The children followed Nancy as she crossed a bridge over a canal that ran parallel with the Tigris and turned into Banks Street. She walked faster, turning twice to shoo them away. Eventually, they were distracted by the sight of a gleaming car, which stopped outside one of the banks to drop off a Western woman with a little dog tucked under her arm.
Nancy glanced up and down the street, anxious to avoid being caught a second time. It was full of people and very noisy. Along with the cries of stallholders and the braying of donkeys and mules was the guttural sound of men coughing up spittle as they walked along the pavement. This seemed commonplace in Baghdad—no one looked the least bit embarrassed to be caught doing it—and she was learning to walk with her eyes down to avoid catching any of the slimy gobbets on her shoes.
She hurried on, past an alley of tailors sewing cross-legged on the floor, pictures of smart Western-style suits propped up beside them. Then she came to stalls piled high with bales of velvet and embroidered brocade. This route was familiar to her now.
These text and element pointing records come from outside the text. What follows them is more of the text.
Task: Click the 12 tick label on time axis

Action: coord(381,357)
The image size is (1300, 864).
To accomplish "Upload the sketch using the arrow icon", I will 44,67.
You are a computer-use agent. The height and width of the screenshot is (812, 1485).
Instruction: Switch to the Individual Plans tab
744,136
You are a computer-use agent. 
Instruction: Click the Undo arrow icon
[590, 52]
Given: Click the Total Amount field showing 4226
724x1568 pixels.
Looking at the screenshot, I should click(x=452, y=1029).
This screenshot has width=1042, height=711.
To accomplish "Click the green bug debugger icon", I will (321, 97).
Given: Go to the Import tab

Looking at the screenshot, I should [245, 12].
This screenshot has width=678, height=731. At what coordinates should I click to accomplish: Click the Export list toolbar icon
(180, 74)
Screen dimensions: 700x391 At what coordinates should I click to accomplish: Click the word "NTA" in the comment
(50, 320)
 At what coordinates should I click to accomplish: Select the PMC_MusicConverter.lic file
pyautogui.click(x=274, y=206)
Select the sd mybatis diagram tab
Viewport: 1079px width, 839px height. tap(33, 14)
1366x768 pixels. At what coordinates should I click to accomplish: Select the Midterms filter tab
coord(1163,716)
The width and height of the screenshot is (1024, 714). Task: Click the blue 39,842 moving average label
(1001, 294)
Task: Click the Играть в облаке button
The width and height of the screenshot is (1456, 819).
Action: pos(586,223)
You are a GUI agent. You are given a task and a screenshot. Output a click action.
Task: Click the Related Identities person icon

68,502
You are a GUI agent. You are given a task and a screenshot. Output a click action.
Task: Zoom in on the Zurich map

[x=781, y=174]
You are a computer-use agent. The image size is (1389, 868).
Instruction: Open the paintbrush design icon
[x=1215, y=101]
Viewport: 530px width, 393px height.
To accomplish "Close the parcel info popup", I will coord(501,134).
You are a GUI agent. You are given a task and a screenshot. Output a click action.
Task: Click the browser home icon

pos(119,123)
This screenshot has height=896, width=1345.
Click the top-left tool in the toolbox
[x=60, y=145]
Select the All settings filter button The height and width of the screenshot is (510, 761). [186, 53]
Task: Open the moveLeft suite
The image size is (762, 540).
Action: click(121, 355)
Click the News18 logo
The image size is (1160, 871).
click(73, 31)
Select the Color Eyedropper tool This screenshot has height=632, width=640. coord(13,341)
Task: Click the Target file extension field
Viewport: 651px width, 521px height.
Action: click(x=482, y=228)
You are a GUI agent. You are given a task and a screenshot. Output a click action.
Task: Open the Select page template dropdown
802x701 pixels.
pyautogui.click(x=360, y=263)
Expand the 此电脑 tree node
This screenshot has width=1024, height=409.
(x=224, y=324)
It was her third visit to the British Consulate, her last-ditch attempt to get some answers about Delia’s death. On each of her previous visits, she had been fobbed off by officials who were unfailingly polite and respectful but absolutely unmovable. She had been given no more than the date of her cousin’s death, the location of her grave in the English cemetery, and the fact that she had died at her apartment in Baghdad.
It was Agatha wh
o had suggested she should demand an appointment with the top man—the Consul-General. She had offered to come along, but Nancy felt that this was something she needed to do by herself. Now that the time had come, she wondered if it had been the right decision. Agatha was so much more confident than she was and had such a quick brain. She was not the sort of person who would allow herself to be cowed by any government official, however high-ranking.
Nancy was at the gates of the building now. She rang the bell and waited for someone to come and let her in. She was led in silence across the inner courtyard to a door with a polished brass plate inscribed with the words “Consul-General.” Her mouth went dry as the door opened. She caught a glimpse of a tall man with a shock of white hair standing with his back to her, looking out of the window. As she entered the room, he turned to face her. He had the look of a bird of prey about to swoop from the sky. Cold blue eyes and an aquiline nose.
“Lady Nelson?” He reached across his desk to shake her hand with a grip so strong it crushed her bones. “Please sit down. My sincere condolences on the loss of your cousin. Miss Grandfield was an outstanding member of the team here in Baghdad and her absence is keenly felt by everyone who worked with her.”
“Thank you.” Nancy felt a lump in her throat. She must not cry. Not now. “I . . . I just wanted to know what happened. No one seems to be able to tell me anything.”
He clasped his hands together, resting them on a piece of paper on the desk. “I’m afraid that the circumstances of Miss Grandfield’s death are subject to the Official Secrets Act. I’m not at liberty to disclose any details.”
“But surely you can tell me how she died? Was it natural causes or . . . ,” she faltered, unable to voice her worst fears. He was staring at her, unblinking, saying nothing in response. The silence was unnerving. The only sound was the ticking of the clock on the mantelpiece. Her instinct was to get up and run from the room, away from his penetrating gaze. But she remembered Agatha’s instructions: Don’t let him intimidate you. You must insist on an explanation.